Bruce Onobrakpeya and His Aerial Landscape

In 2006, I had a chance of attending the 7th Dak’Art Biennial of African Contemporary Art and it has remained memorable. As the General Curator, Yacouba Konate, an art critic and lecturer at the University of Abidjan-Cocody in Cote d’Ivoire pointed out that there were abstract and figurative, popular and conceptual pieces that were made by artists drawn from “at least three generations.”

The biennial was dominated by installations and new media art that showed our artists’ ingenious ways to play around with objects to develop impressive pieces. They explored various thematic concerns and interrogated new and old notions of Africa in a way that both persuasive and deep. I was impressed by numerous pieces that were both political and social.

I was smitten by the various pieces by one of Nigeria’s most prolific veteran artist called Bruce Onobrakpeya and they still remain fresh 6-years later. It is said that when the history of art in Nigeria is written, it would be incomplete if Bruce was not included and rightfully so. He fists came into the limelight in 1965 when the Duke of Edinburgh collected his work at the Commonwealth Exhibition of Art in Cardiff and London. Since then, his works have appeared in several collections notable amongst them are the Aso Rock in Abuja, the Vatican collection in Rome, the Museum of African Art at the Smithsonian Institution in Washington among other places.

Totems of the Delta

He has been practicing for over 45-years and if the numerous pieces that he had selected for the Dak’Art are anything to go by, then there is no doubt that the old man like good wine is getting better with age.

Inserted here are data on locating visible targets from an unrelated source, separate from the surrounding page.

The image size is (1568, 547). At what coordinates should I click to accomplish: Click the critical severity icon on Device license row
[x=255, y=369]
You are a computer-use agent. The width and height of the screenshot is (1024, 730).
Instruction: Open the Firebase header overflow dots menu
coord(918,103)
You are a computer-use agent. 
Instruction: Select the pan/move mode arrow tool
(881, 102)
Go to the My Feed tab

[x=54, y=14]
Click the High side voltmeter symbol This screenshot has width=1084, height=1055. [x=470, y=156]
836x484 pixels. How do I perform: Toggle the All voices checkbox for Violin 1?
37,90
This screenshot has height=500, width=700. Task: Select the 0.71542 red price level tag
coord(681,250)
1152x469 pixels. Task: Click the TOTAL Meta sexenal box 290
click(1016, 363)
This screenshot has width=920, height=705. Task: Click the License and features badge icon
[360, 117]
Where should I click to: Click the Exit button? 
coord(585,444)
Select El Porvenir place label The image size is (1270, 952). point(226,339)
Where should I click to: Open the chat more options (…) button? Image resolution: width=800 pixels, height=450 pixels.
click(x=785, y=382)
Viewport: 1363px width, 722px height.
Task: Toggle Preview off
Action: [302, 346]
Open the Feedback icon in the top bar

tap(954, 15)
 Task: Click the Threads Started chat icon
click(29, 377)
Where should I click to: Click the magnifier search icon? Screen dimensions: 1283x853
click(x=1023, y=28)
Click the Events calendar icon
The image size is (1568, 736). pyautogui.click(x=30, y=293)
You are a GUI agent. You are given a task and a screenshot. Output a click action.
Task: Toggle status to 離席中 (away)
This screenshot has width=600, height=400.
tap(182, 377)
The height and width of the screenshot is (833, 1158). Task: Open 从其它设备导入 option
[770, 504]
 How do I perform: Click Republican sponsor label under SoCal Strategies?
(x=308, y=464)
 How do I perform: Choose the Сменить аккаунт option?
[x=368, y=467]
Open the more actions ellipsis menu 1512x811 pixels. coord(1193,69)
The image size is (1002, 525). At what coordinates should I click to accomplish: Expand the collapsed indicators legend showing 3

Bruce Onobrakpeya's Aerial Landscape

The pieces were awesome and I was particularly head over heels in love with his piece called Ariel Landscape. Made from various computer CPU parts, the piece leaves you with no doubt as to what you may be looking. An aril view of a well planned city and you can actually pick out where the industrial area is located, the residential estates, skyscrapers and others.

His other pieces selected for Dak’Art 2006 included Totems of the Delta, Environmental Regeneration and Scavenging in a Lost Paradise.

Scavenging in a Lost Paradise

I hope you find them interesting too.